On Monday, the sun goes out over America, as a total solar eclipse passes over the width of the continental United States for the first time since 1918. It may be tempting, for some, to take a Macbethian reading of the country plunged into waking darkness for the first time since World War I — but now we know better (don’t we?) than to blame governments for the transit of heavenly bodies. A solar eclipse occurs whenever the moon passes between Earth and the sun; they are so predictable that NASA offers a search engine of future eclipses out to the year 3000.
When that 1918 eclipse passed over the United States, a team of astronomers invited the artist Howard Russell Butler to join them at an observatory in Oregon, and to document what will appear in untold millions of blurry Instagrams on Monday afternoon. It was the first of four eclipses that he saw, and his paintings of lunar transits and other celestial phenomena are on view in “Transient Effects: The Solar Eclipses and Celestial Landscapes of Howard Russell Butler,” a small, lovely show at the Princeton University Art Museum here. His soft-colored, scrupulously accurate paintings of the occluded sun were among the first artistic depictions of individual eclipses, and they document just what an observer in a given spot would have seen. They offer a jolly curtain raiser for Monday’s eclipse, and also continue a recent vogue for exhibitions that marry art and science.

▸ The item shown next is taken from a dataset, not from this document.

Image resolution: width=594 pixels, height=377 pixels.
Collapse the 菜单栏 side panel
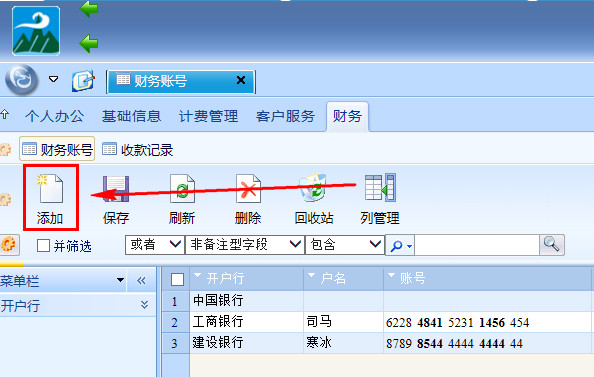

Butler (1856-1934) was a prosperous alumnus of Princeton’s science school, but in his 20s he turned to painting and arts advocacy. (He was president of Carnegie Hall for nearly a decade.) At first he concentrated on portraiture and landscape, but his scientific training came in handy when he beheld an aurora borealis off the coast of Maine. Rather than attempt to paint the streaks of green, turquoise and violet while outside, he quickly sketched the shapes and contours of the aurora and then made exacting notes on its shades. A century before Photoshop taught us to designate colors via numerical values of hue, saturation and luminosity, Butler employed formulas to designate what colors went where, and used both his notes and his sense memories to paint the cosmos.